母と妹と三人で休日が被ったその日、彼岸だからと母の実家へ向かった其の侭父方の祖父にも線香を挙げようと父と祖母が暮らす家を訪れる事になった。両親の離婚から二年と三カ月振りに訪れる家(但し妹は幾度か個人的に訪問しているらしい)。なんとなく敬遠している家。残念ながら、なのか、幸いにして、なのか、急な訪問に応えられる程安定した時間帯の仕事をしている訳ではない父は案の定不在で二年と三カ月振りに訪れた家には祖母と見知らぬ猫が一匹と見知らぬハムスターが一匹待っていた。二年と三カ月前まで住んでいたとはいえ小学生の頃に一度引越しを挟んでいる為暮らしていたのは僅かに十余年。その内で十年以上を共に過ごした猫は昨年他界したらしく、心寂しさに耐えかねた父が知人から一匹引取ってきたらしい猫は未だ生まれて半年程の子猫だというのに四キログラム以上あるデブ猫だった。相変わらず広い家。二年と三カ月前までは五人と一匹で暮らしていた家に二人と二匹では随分と広いだろうとは思っていたが矢張り二階部分は今は殆ど使用していないらしい。祖母は二年と三カ月前から殆ど変っていないように見える。「久しぶり」と口にする言葉は何処か白々しい。挨拶もそこそこに仏壇へ向かった。二年と三カ月振りに見る遺影の中の祖父の貌は微笑んで見えるのだけれどその微笑みが「何故二年以上も顔を見せにこなかったのだ」と少しいじけている様に見えて申し訳なくなった。

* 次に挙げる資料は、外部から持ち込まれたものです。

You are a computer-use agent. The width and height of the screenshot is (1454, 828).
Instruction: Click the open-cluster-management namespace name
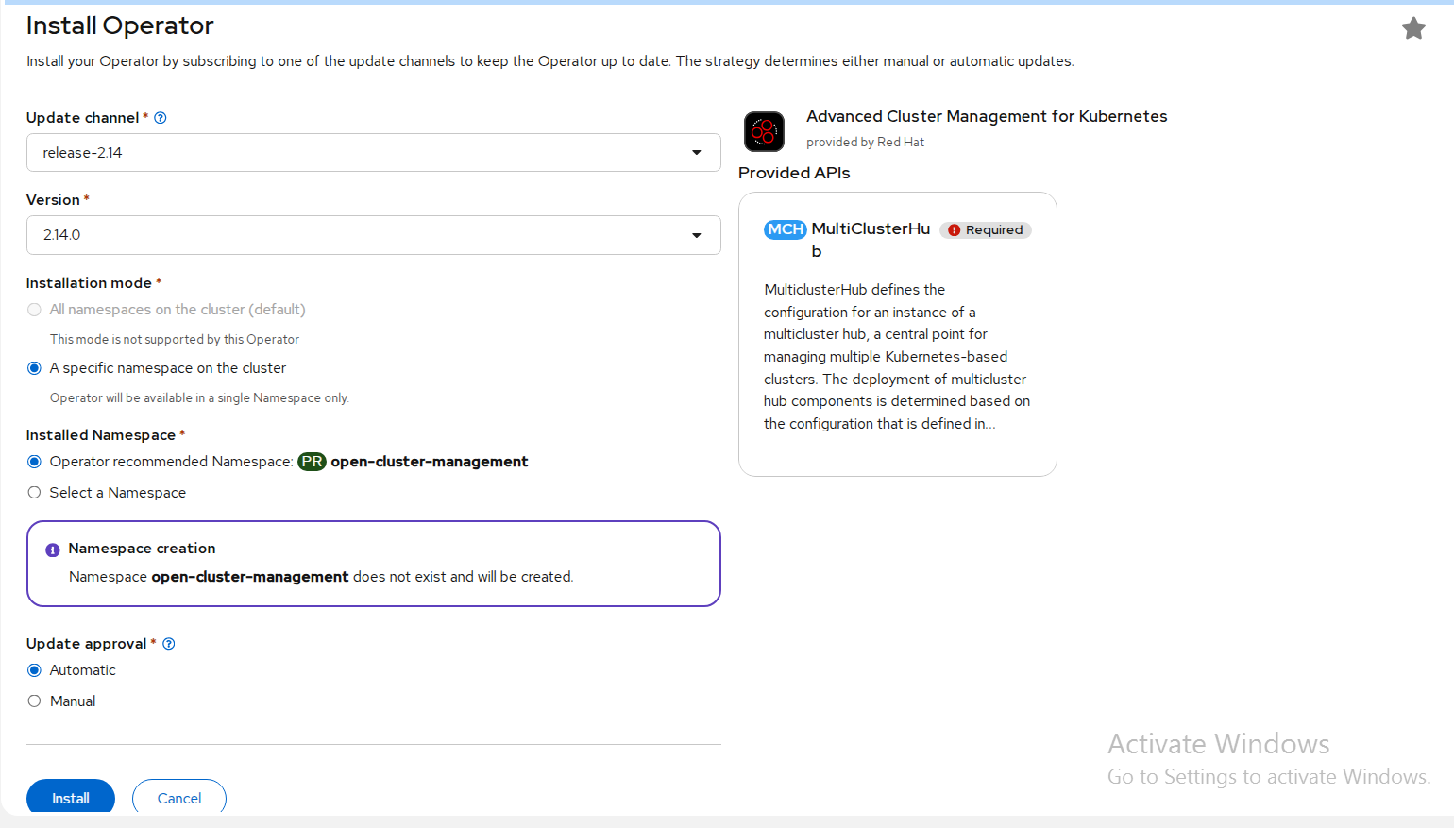pyautogui.click(x=429, y=462)
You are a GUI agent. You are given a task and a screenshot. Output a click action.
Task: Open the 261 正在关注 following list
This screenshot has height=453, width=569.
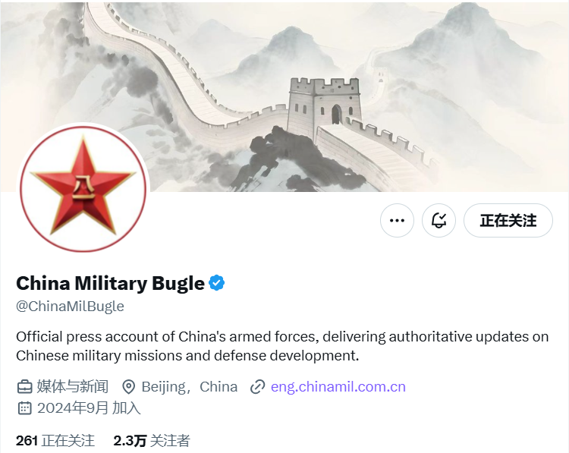(55, 441)
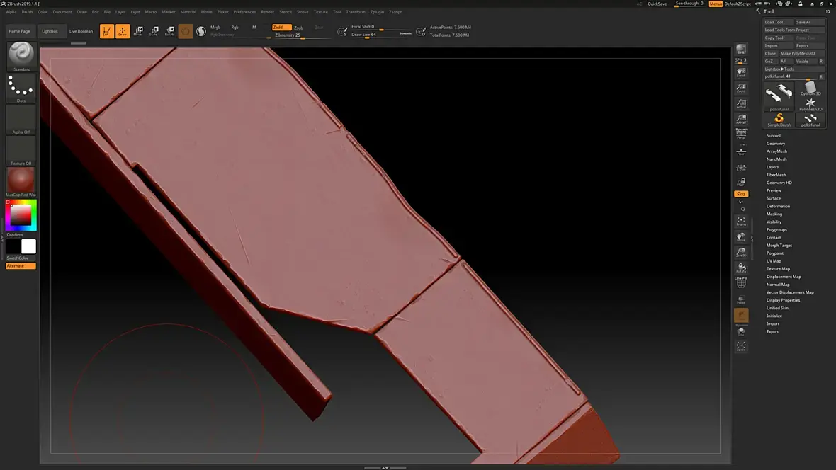The width and height of the screenshot is (836, 470).
Task: Enable Zsub sculpting mode
Action: point(299,28)
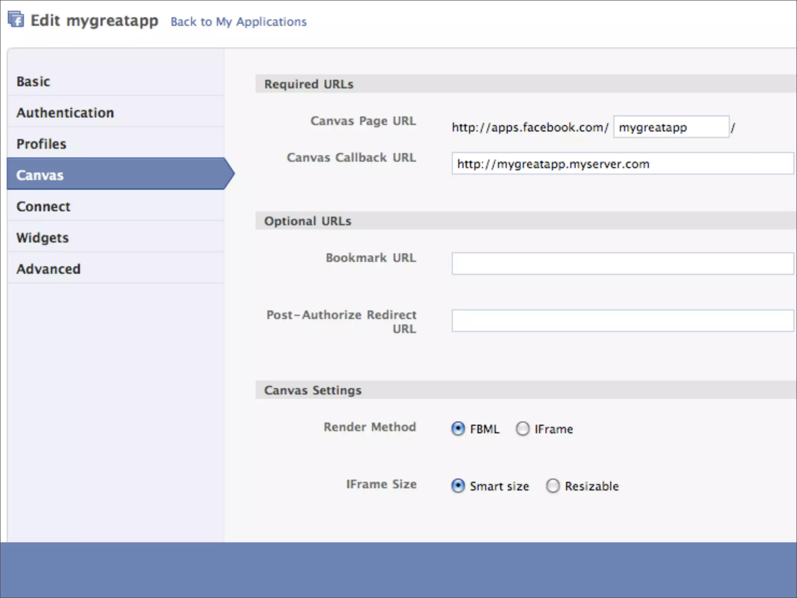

何を隠そうと常套句を遣ってみたところで別に隠しても居ないのだけれどわたしは自他共に認めるジジコンである。ファザコンでは無くグランドファザコン。大好きな祖父は身体が弱く幾度も入退院を繰り返し幾度も手術を繰り返したけれどわたしが中学二年生の七月十三日に事故で亡くなった。優しく穏やかでそれでいて厳格だった祖父…というのは些か幻想が混ざっているかもしれない。今はもう居ない人だからこそ記憶の中の祖父はいつまでも奇麗な侭。いつだったかわたしがピアノの練習をしている部屋のドアの隙間からひょいと顔を覘かせて「上手になったな」と一言だけ残していったあの瞬間の記憶は今でも色褪せない。遺影の前で黙祷するほんの数秒の間に脳裏を過る事象はあまりにも多すぎる。十余年を過ごした家に近づきたくない余りに大好きだった祖父とすら疎遠になってしまっていた事を今更ながらに悔い、次はそう遠くない未来にまた顔を見に来る事をこっそりと誓って仏壇の前を離れた。妹と母は既に新しい猫に夢中で、わたしもその輪の中に入り込んで祖母と近況を伝え合った。時間にすればものの十数分。随分と人懐こい猫と戯れていたい気持ちはあれど、矢張りこの家に長く居たくはない。「じゃあ、パパに宜しく」と三人の誰からという訳でなく腰を上げたわたし達は車へ乗り込む前に庭へ足を向けた。昨年亡くなった猫が丁寧に葬られている其処に立ち、矢張り丁寧に手を合わせる。何かの花の香りが微かに舞う中、十余年を過ごした家を後にした。

猫が飼いたい。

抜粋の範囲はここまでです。